> [Required work]
Look for the word "agent" in the records, and copy each line where it appears.

##### Data to use

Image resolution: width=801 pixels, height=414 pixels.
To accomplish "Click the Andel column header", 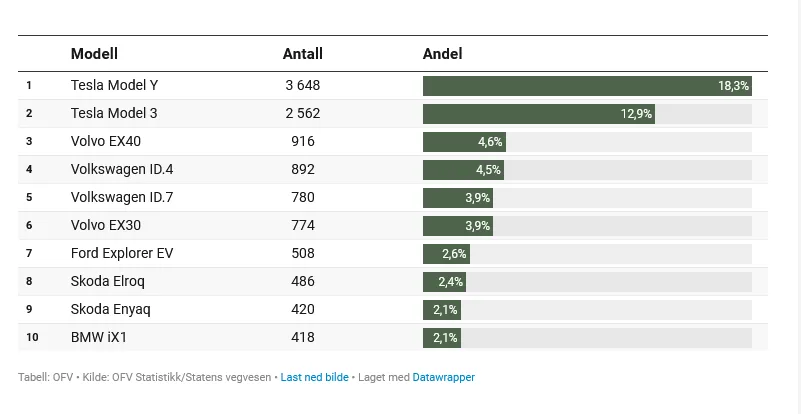I will pyautogui.click(x=442, y=54).
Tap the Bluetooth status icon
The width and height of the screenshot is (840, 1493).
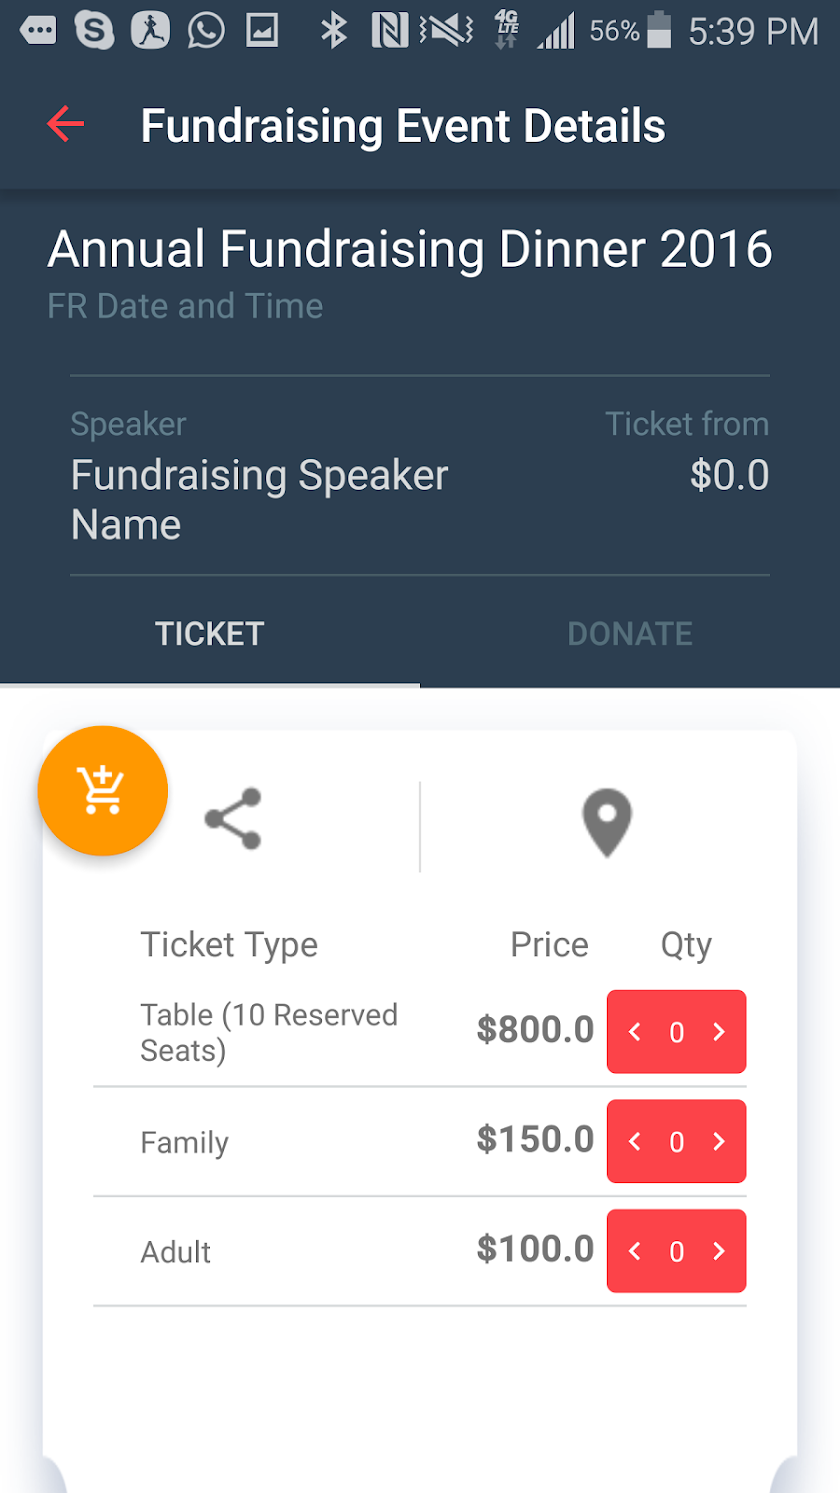(333, 31)
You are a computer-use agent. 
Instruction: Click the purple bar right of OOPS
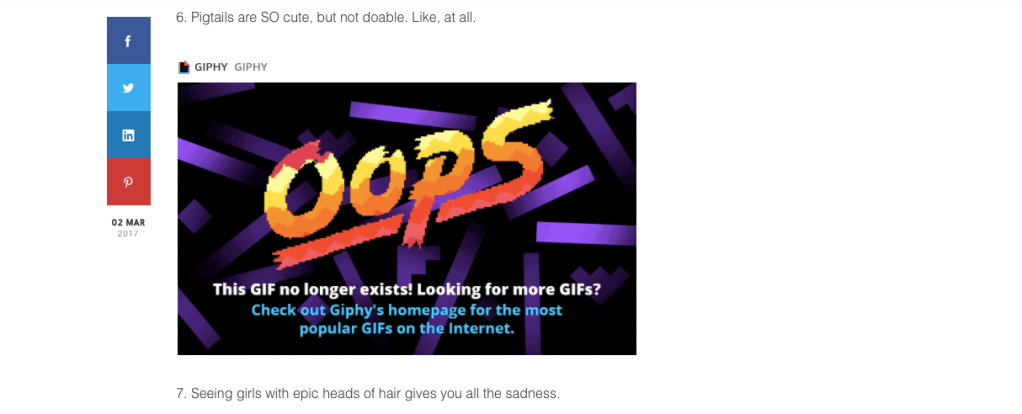click(586, 233)
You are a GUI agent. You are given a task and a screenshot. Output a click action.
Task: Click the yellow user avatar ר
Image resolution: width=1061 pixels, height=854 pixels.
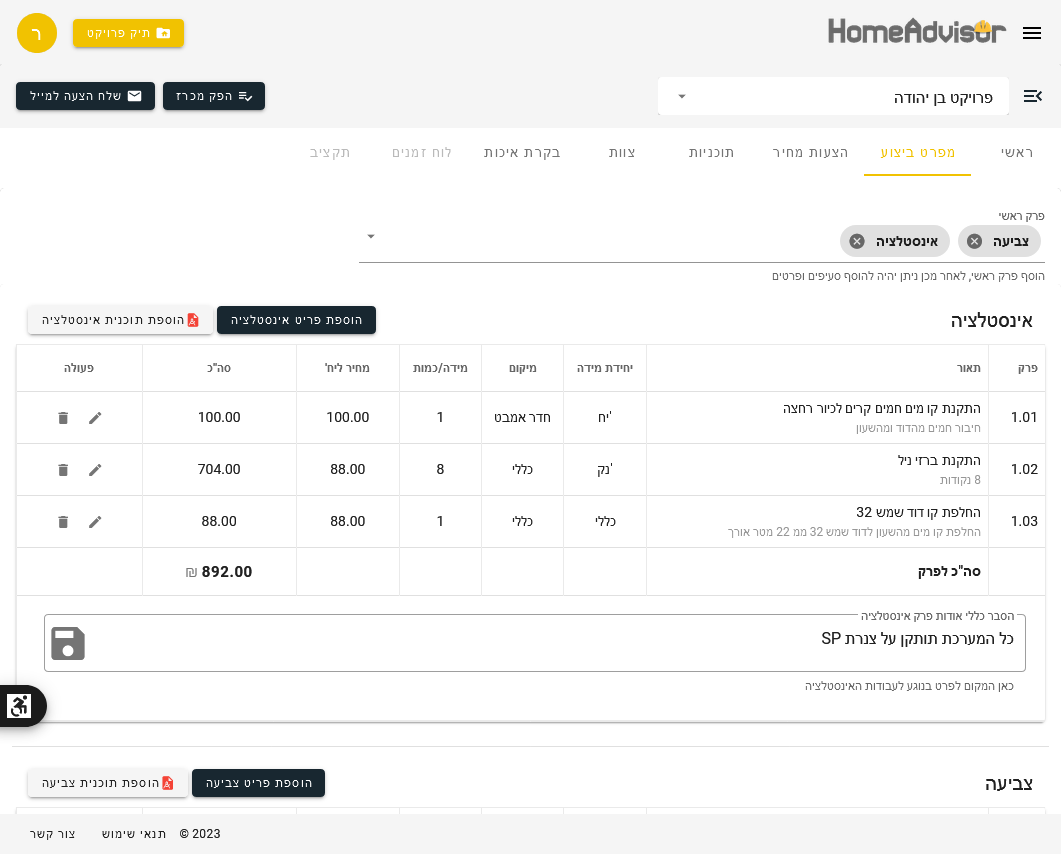tap(37, 33)
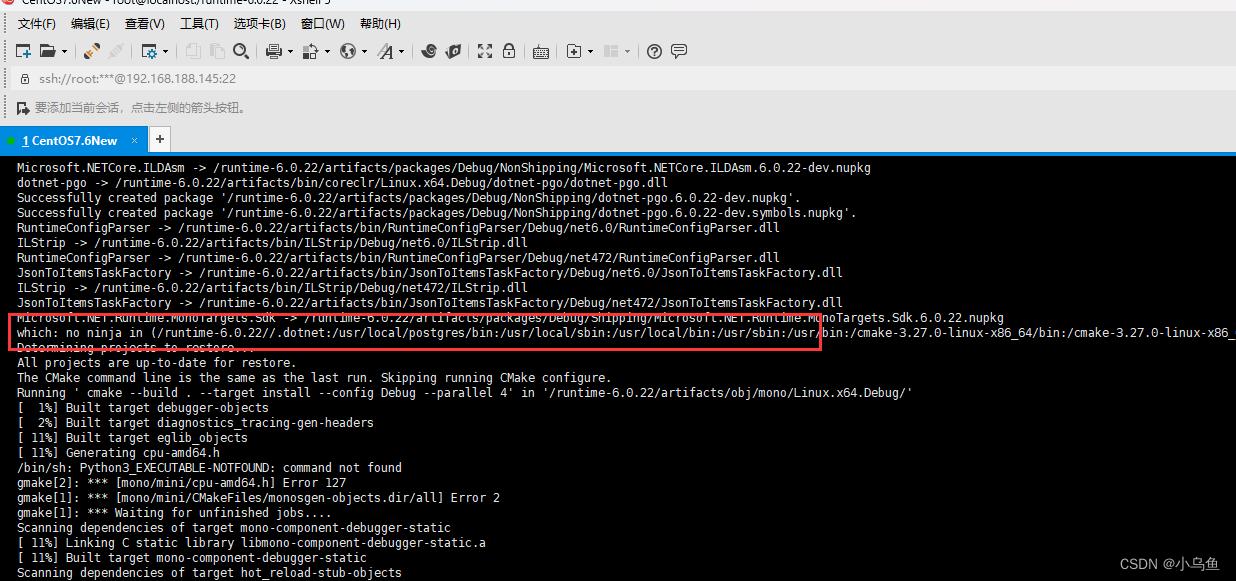Viewport: 1236px width, 581px height.
Task: Toggle the screen lock padlock
Action: pos(509,51)
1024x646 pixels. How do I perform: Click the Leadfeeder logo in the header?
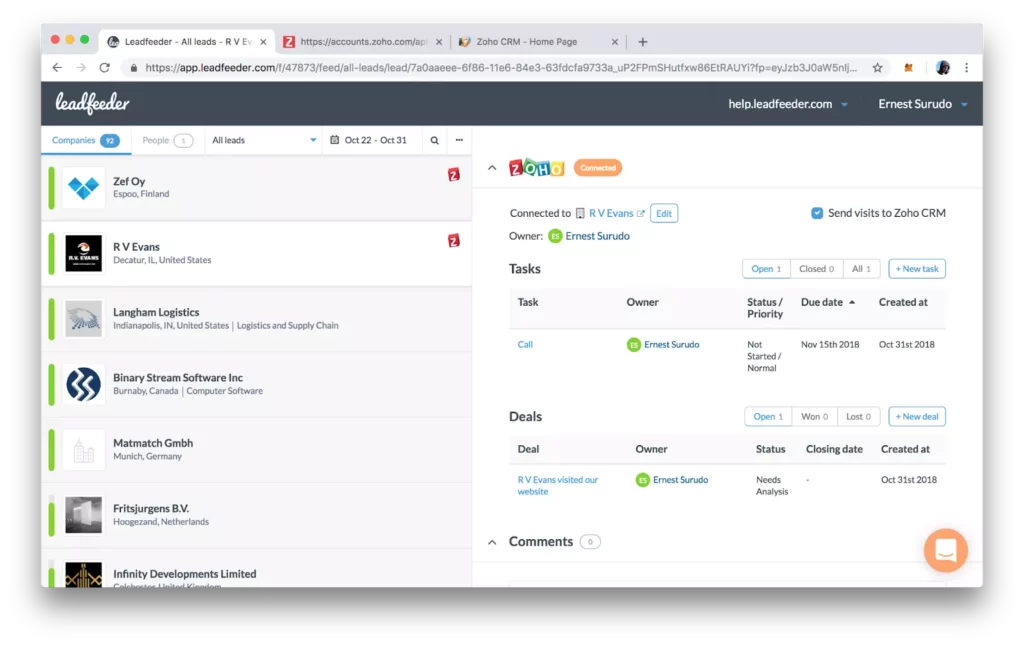click(90, 103)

##########

> [Result for this task]
You are a computer-use agent. 
You are a GUI agent. You are given a task and a screenshot. Output a click action.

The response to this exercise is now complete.